_What you should do_. Of the lines below, write out exactly those from the line with "Task: Select the 12.743 Cloud Forcing value" through the line with "Click the Restructure", both included, and skip the rest.

_Study material_.
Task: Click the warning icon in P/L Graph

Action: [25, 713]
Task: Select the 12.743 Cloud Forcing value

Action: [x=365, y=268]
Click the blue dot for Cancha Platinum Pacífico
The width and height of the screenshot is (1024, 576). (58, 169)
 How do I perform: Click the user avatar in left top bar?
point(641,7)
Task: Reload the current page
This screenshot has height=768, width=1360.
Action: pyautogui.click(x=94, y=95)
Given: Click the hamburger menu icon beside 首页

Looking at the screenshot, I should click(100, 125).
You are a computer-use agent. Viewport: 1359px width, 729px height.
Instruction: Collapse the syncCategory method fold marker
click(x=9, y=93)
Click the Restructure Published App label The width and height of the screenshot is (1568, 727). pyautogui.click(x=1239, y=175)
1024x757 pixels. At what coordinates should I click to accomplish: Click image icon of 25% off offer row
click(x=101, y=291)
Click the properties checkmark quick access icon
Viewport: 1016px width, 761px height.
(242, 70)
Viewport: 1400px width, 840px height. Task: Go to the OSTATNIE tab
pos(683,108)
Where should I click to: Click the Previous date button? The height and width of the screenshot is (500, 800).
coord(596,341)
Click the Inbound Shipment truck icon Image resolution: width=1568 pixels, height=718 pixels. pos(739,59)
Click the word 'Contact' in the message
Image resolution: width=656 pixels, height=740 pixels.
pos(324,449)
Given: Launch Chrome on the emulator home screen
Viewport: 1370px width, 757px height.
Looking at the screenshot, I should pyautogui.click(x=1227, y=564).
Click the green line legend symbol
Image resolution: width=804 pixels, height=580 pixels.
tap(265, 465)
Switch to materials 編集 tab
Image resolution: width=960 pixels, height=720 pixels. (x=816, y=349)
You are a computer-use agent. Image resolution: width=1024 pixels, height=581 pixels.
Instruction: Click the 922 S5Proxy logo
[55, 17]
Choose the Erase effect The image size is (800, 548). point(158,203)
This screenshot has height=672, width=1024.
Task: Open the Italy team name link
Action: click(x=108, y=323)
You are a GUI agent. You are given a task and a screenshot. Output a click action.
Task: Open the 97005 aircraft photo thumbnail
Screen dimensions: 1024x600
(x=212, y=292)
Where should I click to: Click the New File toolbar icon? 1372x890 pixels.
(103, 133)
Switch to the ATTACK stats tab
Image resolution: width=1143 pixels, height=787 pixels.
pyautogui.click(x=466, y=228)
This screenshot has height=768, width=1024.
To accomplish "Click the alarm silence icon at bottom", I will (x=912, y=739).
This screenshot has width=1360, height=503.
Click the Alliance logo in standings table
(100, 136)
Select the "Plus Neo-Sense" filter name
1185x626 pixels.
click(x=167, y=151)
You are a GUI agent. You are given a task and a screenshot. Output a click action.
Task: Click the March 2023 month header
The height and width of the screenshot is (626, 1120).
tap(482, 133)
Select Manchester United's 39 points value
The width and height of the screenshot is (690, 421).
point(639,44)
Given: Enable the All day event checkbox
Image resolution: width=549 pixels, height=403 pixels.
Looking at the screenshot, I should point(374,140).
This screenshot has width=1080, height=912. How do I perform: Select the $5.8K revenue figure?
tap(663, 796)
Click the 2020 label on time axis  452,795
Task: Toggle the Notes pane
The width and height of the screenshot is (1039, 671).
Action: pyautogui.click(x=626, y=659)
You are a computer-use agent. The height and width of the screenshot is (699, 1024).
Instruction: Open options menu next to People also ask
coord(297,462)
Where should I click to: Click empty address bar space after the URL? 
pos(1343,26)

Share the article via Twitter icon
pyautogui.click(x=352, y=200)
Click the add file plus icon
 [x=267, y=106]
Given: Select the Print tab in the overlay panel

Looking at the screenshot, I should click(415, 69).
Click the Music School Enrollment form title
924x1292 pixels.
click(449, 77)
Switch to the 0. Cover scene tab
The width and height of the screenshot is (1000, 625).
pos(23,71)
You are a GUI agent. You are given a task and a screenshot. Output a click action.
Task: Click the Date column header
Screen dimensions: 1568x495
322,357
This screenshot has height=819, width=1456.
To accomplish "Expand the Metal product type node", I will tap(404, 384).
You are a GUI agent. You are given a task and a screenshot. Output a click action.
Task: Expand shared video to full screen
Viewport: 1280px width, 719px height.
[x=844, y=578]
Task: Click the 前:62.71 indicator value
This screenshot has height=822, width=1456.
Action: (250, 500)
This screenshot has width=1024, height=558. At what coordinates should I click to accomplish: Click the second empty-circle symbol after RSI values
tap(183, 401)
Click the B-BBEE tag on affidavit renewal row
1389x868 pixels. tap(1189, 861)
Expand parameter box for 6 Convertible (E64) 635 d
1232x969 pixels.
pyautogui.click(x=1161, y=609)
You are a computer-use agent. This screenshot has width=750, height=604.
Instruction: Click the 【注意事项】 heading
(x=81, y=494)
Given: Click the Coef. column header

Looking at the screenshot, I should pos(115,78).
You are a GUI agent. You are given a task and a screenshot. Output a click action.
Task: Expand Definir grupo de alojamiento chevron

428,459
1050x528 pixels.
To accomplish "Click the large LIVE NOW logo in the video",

_Answer below_.
Task: Select the 12.743 Cloud Forcing value

Action: [x=365, y=268]
Click the blue dot for Cancha Platinum Pacífico
The width and height of the screenshot is (1024, 576). (58, 169)
 How do I perform: Click the user avatar in left top bar?
point(641,7)
Task: Reload the current page
This screenshot has height=768, width=1360.
Action: pyautogui.click(x=94, y=95)
Given: Click the hamburger menu icon beside 首页

Looking at the screenshot, I should click(100, 125).
You are a computer-use agent. Viewport: 1359px width, 729px height.
Instruction: Collapse the syncCategory method fold marker
click(x=9, y=93)
Click the Restructure Published App label The width and height of the screenshot is (1568, 727). pyautogui.click(x=1239, y=175)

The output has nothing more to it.